On March 27 I took the opportunity to visit Walla Walla High School and take a tour of the science building. As a Wa-Hi alum (1966), retired chemistry, science and math teacher, I was very curious to see some of my old haunts and classrooms.
I was pleasantly amazed at the good condition of the building. The School District has done an outstanding job of maintaining the labs and classrooms and should be complimented.
The science building is not crumbling and falling apart. The teaching areas are very functional with the exception of my old chemistry lab area. It needs to be larger. I was surprised to see the amount of storage area the biology classrooms have. It is huge.

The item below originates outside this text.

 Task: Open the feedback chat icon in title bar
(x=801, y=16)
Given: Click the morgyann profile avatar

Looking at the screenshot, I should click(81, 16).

As I talked to several administrators, School Board members and teachers, their major concerns were with the single-pane windows, heating system and the lack of air conditioning, old plumbing and electrical systems.

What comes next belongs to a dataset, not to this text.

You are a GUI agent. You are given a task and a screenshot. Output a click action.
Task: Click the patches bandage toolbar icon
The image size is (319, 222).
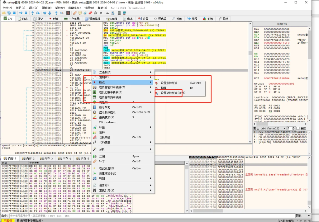pyautogui.click(x=75, y=13)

Also, the architects seemed to have convinced the board members and administrators that the classrooms are too small and the only solution is to build a new building with larger classrooms for $10.2 million.
My science teaching experience tells me the room sizes and facilities are adequate.
My conclusion from this tour is that the current science building could be remodeled and updated for about $3 million to $4 million. This would replace the windows, add new heat pumps, and update the plumbing and electrical systems.
The whole science building, including the art room and home ec. rooms, could be done for about $6.5 million. For an additional $3.7 million the cafeteria could be remodeled and enlarged.
With the money that would be reimbursed back from the state, this could be used to remodel and enlarge the music building. For me this would be a far better use of $10.2 million than building a new science facility we don’t need and then we would still have to upgrade the current science building and cafeteria with another bond issue.
One additional advantage of doing this quality remodel is that if it was well planned, organized and executed it could be done during the summer of 2016 with little disruption of classes or teaching.
On April 22 I am going to vote “no” on the Wa-Hi science facility proposal. If you really want to help our high school students, Wa-Hi and the community, please vote “no.”
After voting let us urge the School District and Board Members to hold another bond issue in the fall and to do a quality remodel of the science building and cafeteria.